## Instructions for the task
Give the line containing "Speakers (1505, 47)" again, exactly, along with all later lines of the entries, through the last one.
--- Information shown Enclosed Below ---
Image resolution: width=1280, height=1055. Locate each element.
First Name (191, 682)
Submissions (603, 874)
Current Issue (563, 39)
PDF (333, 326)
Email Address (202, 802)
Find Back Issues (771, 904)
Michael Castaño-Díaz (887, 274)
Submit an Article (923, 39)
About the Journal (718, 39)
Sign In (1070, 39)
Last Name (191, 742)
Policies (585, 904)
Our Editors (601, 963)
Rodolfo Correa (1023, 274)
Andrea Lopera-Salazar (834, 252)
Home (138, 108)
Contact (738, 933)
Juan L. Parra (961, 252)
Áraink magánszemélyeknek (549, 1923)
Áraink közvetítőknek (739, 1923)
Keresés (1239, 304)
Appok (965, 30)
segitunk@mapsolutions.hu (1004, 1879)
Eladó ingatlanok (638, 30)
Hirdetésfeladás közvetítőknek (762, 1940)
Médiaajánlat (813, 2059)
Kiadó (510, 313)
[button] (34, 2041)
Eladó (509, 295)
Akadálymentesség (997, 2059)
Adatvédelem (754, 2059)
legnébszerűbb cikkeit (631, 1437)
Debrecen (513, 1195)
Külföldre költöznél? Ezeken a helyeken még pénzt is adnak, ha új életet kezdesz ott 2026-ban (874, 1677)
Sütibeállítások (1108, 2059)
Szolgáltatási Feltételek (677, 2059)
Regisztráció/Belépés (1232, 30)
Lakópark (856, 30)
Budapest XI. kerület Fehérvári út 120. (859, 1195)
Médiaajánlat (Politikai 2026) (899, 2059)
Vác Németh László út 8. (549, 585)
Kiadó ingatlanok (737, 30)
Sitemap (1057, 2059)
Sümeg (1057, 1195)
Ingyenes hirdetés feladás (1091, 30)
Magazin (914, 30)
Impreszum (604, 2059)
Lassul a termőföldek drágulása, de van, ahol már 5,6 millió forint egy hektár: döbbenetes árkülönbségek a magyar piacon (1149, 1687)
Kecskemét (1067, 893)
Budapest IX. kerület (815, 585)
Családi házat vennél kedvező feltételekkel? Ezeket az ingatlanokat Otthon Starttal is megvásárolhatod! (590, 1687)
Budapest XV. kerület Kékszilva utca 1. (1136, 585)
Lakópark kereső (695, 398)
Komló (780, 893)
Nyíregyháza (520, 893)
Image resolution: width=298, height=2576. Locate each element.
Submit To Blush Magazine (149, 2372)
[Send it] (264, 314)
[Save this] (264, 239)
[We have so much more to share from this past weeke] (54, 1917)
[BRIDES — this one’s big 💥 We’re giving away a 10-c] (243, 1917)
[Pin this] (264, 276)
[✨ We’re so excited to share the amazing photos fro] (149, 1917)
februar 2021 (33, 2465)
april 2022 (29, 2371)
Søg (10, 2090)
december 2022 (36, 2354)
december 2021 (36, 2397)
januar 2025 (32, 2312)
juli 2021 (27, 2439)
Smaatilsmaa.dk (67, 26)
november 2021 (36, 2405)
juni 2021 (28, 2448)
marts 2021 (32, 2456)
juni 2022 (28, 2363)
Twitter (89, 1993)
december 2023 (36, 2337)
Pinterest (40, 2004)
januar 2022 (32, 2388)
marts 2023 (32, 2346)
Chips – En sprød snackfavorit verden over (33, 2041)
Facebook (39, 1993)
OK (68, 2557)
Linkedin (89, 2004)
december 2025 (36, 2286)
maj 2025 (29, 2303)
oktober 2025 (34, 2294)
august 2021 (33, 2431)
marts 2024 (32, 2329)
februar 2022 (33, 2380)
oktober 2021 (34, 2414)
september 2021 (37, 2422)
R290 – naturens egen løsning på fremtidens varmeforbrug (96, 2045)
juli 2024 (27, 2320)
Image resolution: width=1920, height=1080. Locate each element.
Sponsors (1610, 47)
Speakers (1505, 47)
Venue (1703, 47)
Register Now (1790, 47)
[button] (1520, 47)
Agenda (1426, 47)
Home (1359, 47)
--- End of Enclosed Information shown ---
## Solution for this problem
Speakers (1505, 47)
Venue (1703, 47)
Register Now (1790, 47)
[button] (1520, 47)
Agenda (1426, 47)
Home (1359, 47)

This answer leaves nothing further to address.